Bayview is the home location for the Lake Pend Oreille Yacht Club. Lake Pend Oreille Yacht Club is a non-profit organization which promotes racing, cruising and educational activities on Lake Pend Oreille for sailors and people interested in sailing.

Lake Pend Oreille offers over 200 mi of alpine fresh water shoreline and stretches over 42 mi from Bayview to Sandpoint. Water sports include fishing, boating, water skiing, and swimming. Other attractions are camping, hiking and exploring, biking, with great hunting in the fall.
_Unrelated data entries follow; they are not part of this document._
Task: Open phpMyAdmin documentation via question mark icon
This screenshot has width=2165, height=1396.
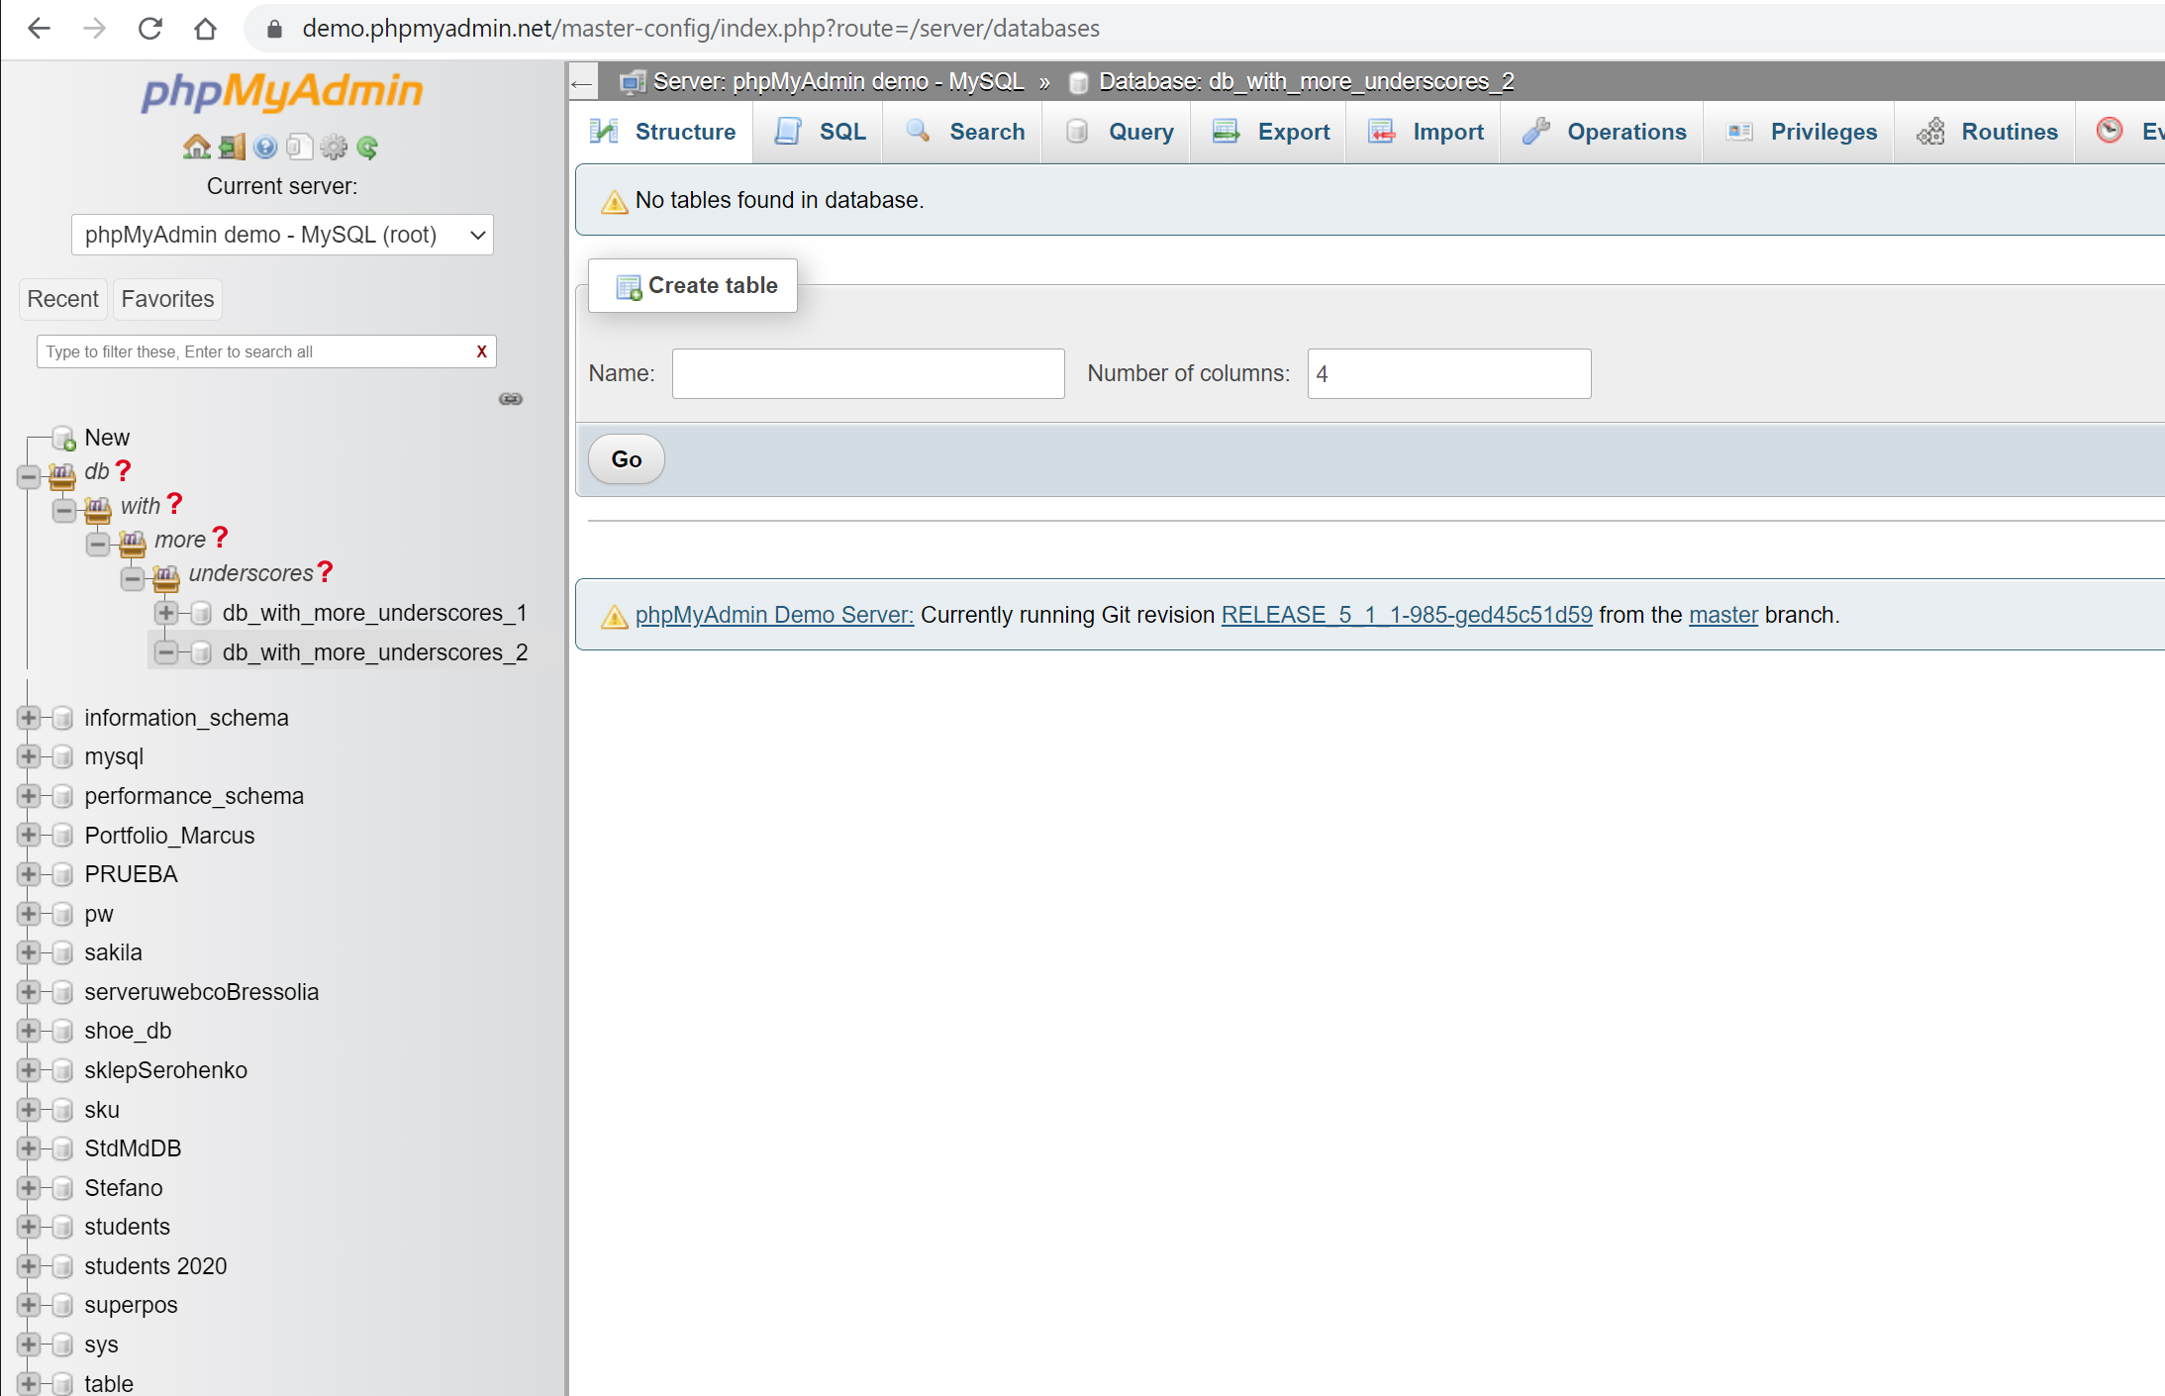Action: [x=265, y=148]
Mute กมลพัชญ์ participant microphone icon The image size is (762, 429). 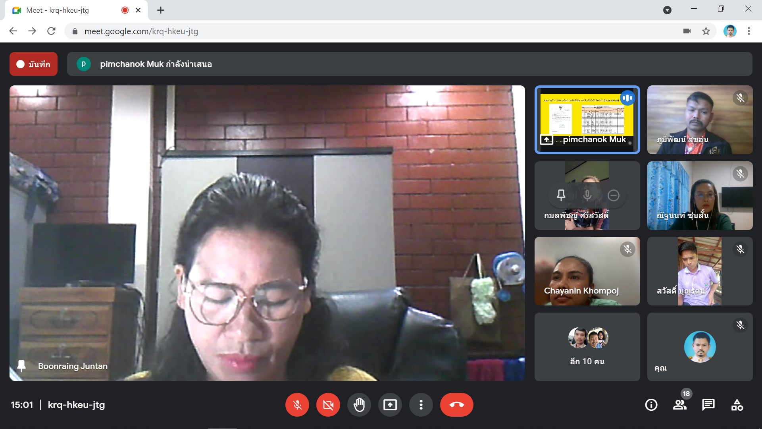587,195
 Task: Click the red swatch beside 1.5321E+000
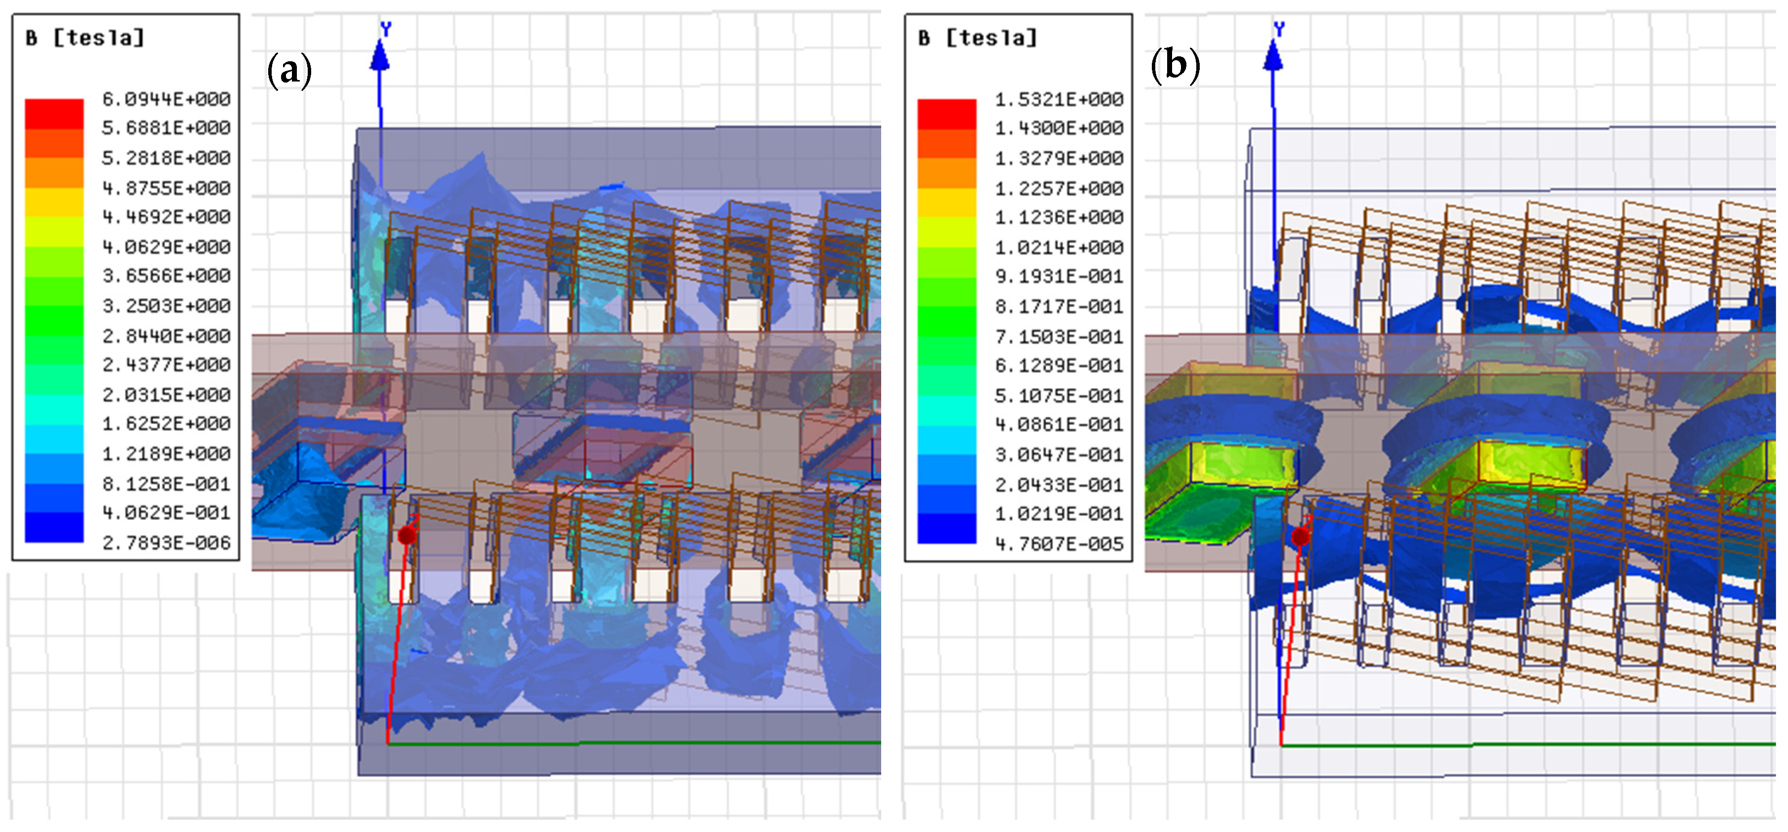(x=947, y=113)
The club began in 1977 by Keith Sheckler and others to promote sailing in Sandpoint, Idaho. The club's active racing program attracted sailors from all around the Inland Northwest. As its membership grew, its demographics shifted south, as more and more of its members were from Coeur d’Alene and Spokane. Racing at the south end of the lake grew and eventually the Club migrated south too, from Sandpoint to Bayview. To fill the void in the north, Keith Sheckler spearheaded the creation of the Sandpoint Sailing Association (SSA) which cooperates with LPOYC to provide many racing and cruising opportunities on Lake Pend Oreille.